Dok‐R plays a pivotal role in angiopoietin‐1‐dependent cell migration through recruitment and activation of Pak

Tek/Tie‐2 is an endothelial cell (EC)‐specific receptor tyrosine kinase that plays a critical role in angiogenesis via its regulation by the angiopoietin family of growth factor ligands. Angiopoietin‐1 (Ang1) can promote EC migration; however, the signaling mechanisms underlying this process remain elusive. Here we demonstrate that Dok‐R/Dok‐2 can associate with Tek in ECs following Ang1 stimulation, resulting in tyrosine phosphorylation of Dok‐R and the subsequent recruitment of Nck and the p21‐activating kinase (Pak/Pak1) to the activated receptor.
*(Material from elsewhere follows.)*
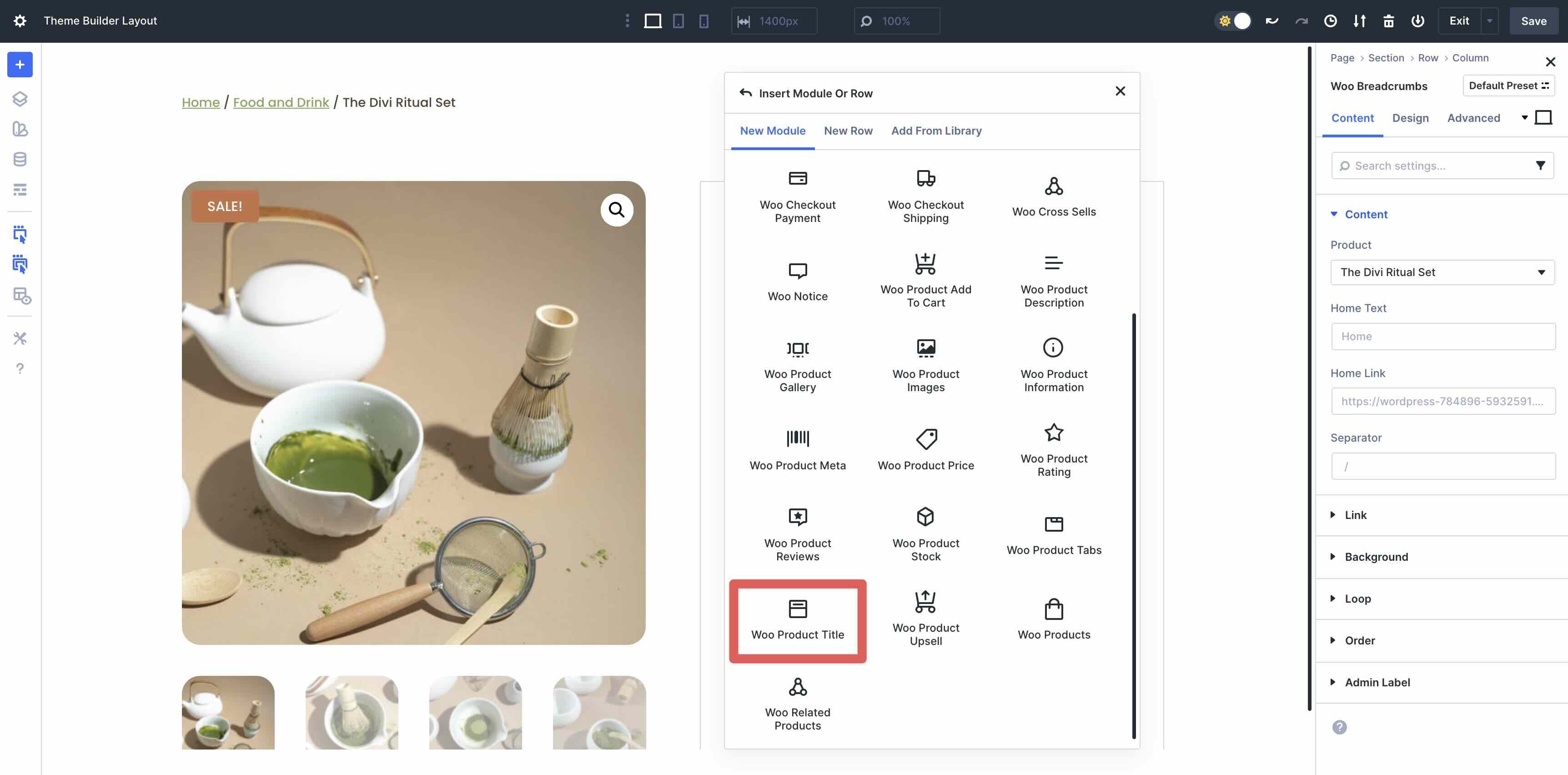This screenshot has height=775, width=1568.
Task: Switch to the Design tab
Action: coord(1410,117)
Ang1‐mediated migration is increased upon Dok‐R overexpression and this requires a functional Nck binding site on Dok‐R. Localization of this Dok‐R–Nck–Pak complex to the activated Tek receptor at the cellular membrane is coincident with activation of Pak kinase. The ability of Dok‐R to bind Nck is required for maximal activation of Pak and overexpression of Pak results in increased Ang1‐mediated cell motility. Our study outlines a novel signaling pathway underlying Ang1‐driven cell migration that involves Dok‐R and its recruitment of Nck and the subsequent activation of Pak.